We therefore expect some number of reads per nt.
The following is assuming one uses a normal read-mode, divide all numbers by 5 for rapid run.
## [1] 229.4
## [1] 11472
## [1] 247158
## [1] 254.5
Caveat, the genome is only 1.8E6 nt rather than your 6.5E6.
Also, lets jump straight to the number of reads aligned to cds sequences.
These were run in a single sequencing run, I do not know if rapid or regular, but 100 nt single. Note that I am only counting the successfully mapped reads to the cds, including reads which map randomly to more than 1 place (but are mapped only once.)
Sample: Total counts to cds with strict mapping parameters (1,814 cds entries)
spyogenes_summary <- data.frame(
ids=c("hpgl0531","hpgl0532","hpgl0533","hpgl0534","hpgl0535","hpgl0536","hpgl0537","hpgl0538","hpgl0539",
"hpgl0540","hpgl0541","hpgl0542","hpgl0543","hpgl0544","hpgl0545","hpgl0546","hpgl0547","hpgl0548","hpgl0549",
"hpgl0550","hpgl0551","hpgl0552","hpgl0553","hpgl0554"),
reads=c(5729423, 6032465, 5554651, 5946316, 5711986, 6451776, 3356330, 4022852,
5203054, 5655144, 5324956, 5953598, 5556916, 5203653, 5076034, 5475249,
6150507, 4712725, 5176689, 5788482, 6052472, 5555723, 5655540, 6403623))
knitr::kable(spyogenes_summary)
ids | reads |
---|---|
hpgl0531 | 5729423 |
hpgl0532 | 6032465 |
hpgl0533 | 5554651 |
hpgl0534 | 5946316 |
hpgl0535 | 5711986 |
hpgl0536 | 6451776 |
hpgl0537 | 3356330 |
hpgl0538 | 4022852 |
hpgl0539 | 5203054 |
hpgl0540 | 5655144 |
hpgl0541 | 5324956 |
hpgl0542 | 5953598 |
hpgl0543 | 5556916 |
hpgl0544 | 5203653 |
hpgl0545 | 5076034 |
hpgl0546 | 5475249 |
hpgl0547 | 6150507 |
hpgl0548 | 4712725 |
hpgl0549 | 5176689 |
hpgl0550 | 5788482 |
hpgl0551 | 6052472 |
hpgl0552 | 5555723 |
hpgl0553 | 5655540 |
hpgl0554 | 6403623 |
## the range of reads / sample mapped goes from ~ 3,360,000 to 6,450,000.
summary(spyogenes_summary$reads)
## Min. 1st Qu.
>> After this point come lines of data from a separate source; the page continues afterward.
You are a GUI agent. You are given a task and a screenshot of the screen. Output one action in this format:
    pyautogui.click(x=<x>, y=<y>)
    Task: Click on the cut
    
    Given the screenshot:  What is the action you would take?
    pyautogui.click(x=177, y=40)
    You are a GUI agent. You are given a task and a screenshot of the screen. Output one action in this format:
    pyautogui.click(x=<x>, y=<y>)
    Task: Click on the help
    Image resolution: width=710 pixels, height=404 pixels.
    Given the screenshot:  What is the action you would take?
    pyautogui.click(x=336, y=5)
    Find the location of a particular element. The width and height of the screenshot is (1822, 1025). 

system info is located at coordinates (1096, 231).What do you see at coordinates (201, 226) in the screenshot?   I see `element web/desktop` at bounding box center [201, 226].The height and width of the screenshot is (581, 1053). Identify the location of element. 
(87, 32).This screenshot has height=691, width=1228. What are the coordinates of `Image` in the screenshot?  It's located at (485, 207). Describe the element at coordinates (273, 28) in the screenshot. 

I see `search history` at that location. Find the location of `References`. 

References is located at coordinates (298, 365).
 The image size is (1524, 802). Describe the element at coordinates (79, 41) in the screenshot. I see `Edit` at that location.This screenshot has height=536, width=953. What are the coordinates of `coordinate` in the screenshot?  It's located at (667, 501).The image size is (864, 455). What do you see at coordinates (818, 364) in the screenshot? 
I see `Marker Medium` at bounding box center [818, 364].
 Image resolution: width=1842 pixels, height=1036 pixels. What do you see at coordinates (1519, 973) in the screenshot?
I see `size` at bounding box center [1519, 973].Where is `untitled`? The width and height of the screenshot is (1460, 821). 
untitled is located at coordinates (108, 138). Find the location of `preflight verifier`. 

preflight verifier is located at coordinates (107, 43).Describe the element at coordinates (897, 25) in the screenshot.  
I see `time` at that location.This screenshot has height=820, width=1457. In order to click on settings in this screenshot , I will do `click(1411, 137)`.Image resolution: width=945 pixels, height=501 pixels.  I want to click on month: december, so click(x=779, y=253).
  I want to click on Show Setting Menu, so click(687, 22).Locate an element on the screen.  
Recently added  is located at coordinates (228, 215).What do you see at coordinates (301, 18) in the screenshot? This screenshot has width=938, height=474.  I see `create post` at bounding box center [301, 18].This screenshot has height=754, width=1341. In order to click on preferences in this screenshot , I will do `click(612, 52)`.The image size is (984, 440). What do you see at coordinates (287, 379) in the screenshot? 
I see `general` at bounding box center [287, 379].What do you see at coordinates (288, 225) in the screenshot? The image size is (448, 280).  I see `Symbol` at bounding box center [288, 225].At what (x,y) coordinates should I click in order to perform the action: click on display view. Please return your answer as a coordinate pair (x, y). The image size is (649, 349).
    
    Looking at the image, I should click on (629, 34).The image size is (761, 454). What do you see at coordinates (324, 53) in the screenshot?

Median Mean 3rd Qu. Max.
## 3356330 5203503 5606030 5489590 5948136 6451776
## [1] "1.318e+08"
So I think we can assume that they loaded 1 lane of a normal 8 lane run?
But the main piece of interesting information in my mind: the numbers of reads/sample varied by about a factor of 2.